Na política nacional, já são nítidos os sinais de esvaziamento do discurso da negação da política. Ainda que apenas no plano das elites políticas, a viagem de volta ao leito da Política, no locus simbólico da pólis grega, já começou. Deixou de ser “velha política” para ser simplesmente Política. A narrativa de 2018 perdeu impulso. Mas o caminho de volta tem barreiras. No Brasil, também, a sociedade não confia mais nos governos, nos políticos e na política.
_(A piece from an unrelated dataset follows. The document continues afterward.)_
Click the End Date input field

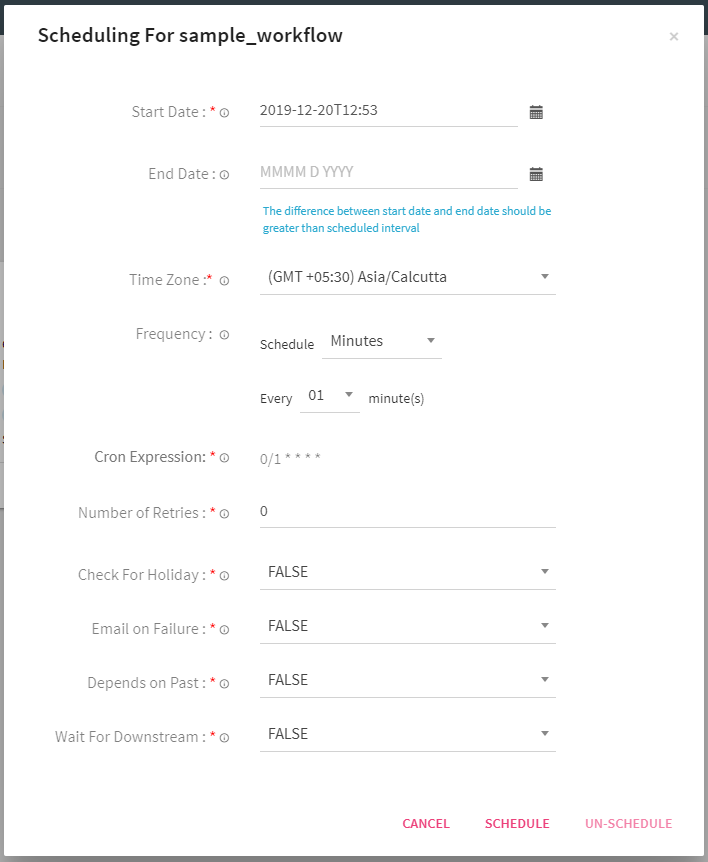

Eis o enigma a ser decifrado ao longo da sucessão de 2022. Como é que as candidaturas presidenciais – e também as candidaturas para as governadorias nos Estados – vão conseguir “conversar com a sociedade”, despertar a esperança, diminuir o medo do futuro e engajar o grande absenteísmo político-eleitoral? Em 2018, a alienação eleitoral (brancos, nulos e abstenções) nas eleições presidenciais chegou a 30,87%. E nas eleições para as governadorias chegou à média de 32,44%. Fortes sinais de desconfiança nos governos, nos políticos e na política.
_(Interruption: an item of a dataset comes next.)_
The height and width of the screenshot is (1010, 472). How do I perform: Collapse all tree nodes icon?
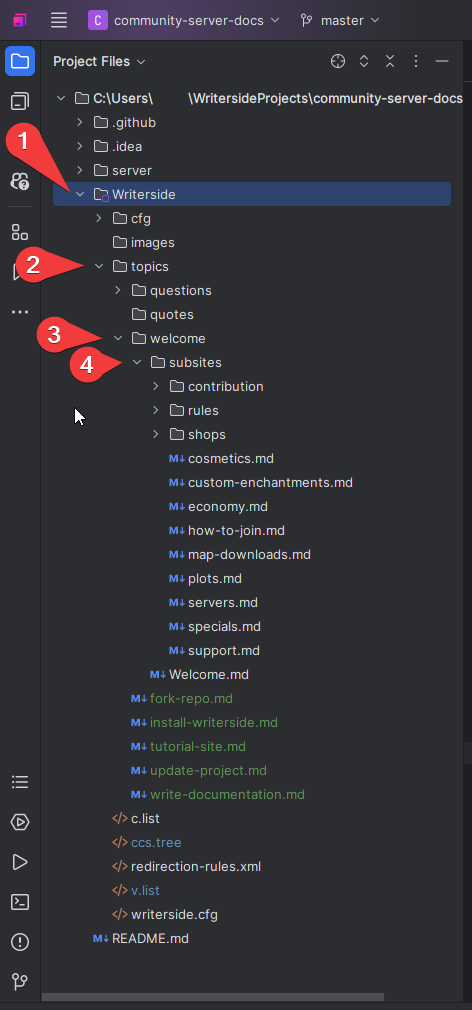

Esse absenteísmo contribuiu para a ida do pêndulo político para o populismo de extrema direita e ajudou a eleger Jair Bolsonaro com a bandeira da antipolítica e da corrupção. Mas agora a demanda central do eleitorado é a socioeconomia. Para conseguir conversar melhor com a sociedade, as candidaturas vão precisar convergir para o centro e centro-esquerda do espectro político. O pêndulo vai nesta direção. Quem vai, e como vai, fazer este movimento e atrair a atenção dos eleitores?
O tabuleiro político está em movimento. Estamos na fase de agregação de forças e alianças. Convém prestar atenção no protagonismo de Gilberto Kassab (PSD). Ele percebeu bem a tendência política pendular para o centro e centro-esquerda, bem como a necessidade de “agregação dos contrários”. Não será candidato a nada e, como presidente do PSD, vai atuar para eleger 55 deputados federais e costurar alianças político-eleitorais para 2022.
Se tiver sucesso, vai fazer parte da construção da governabilidade em 2023. Convém, também, prestar atenção em Geraldo Alckmin, que saiu do PSDB e faz parte da mesma movimentação pendular. Sem um mínimo de “convergência dos contrários”- como agora na Alemanha -, será difícil governar o Brasil em 2023.
Convém perguntar como é que as candidaturas vão conseguir dialogar com a sociedade. Como engajar o absenteísmo e diminuir a alienação eleitoral? Como conseguir, por exemplo, conversar com o eleitorado mais jovem (16 a 24 anos), que representa aproximadamente 15% do total de eleitores e que conviveu mais com a antipolítica, a partir de 2013?
Adam Przeworski mostra que as democracias não têm conseguido melhorar a vida das pessoas. Isso deixa parte do eleitorado vulnerável às “soluções mágicas” de populistas. Ao mesmo tempo, mudanças nas sociedades e no modo de vida das pessoas levam ao medo do futuro. O engajamento do absenteísmo passa pela capacidade convocatória de candidaturas com empatia e experiência. Vem daí a volta para a Política. A solução passa pela Política.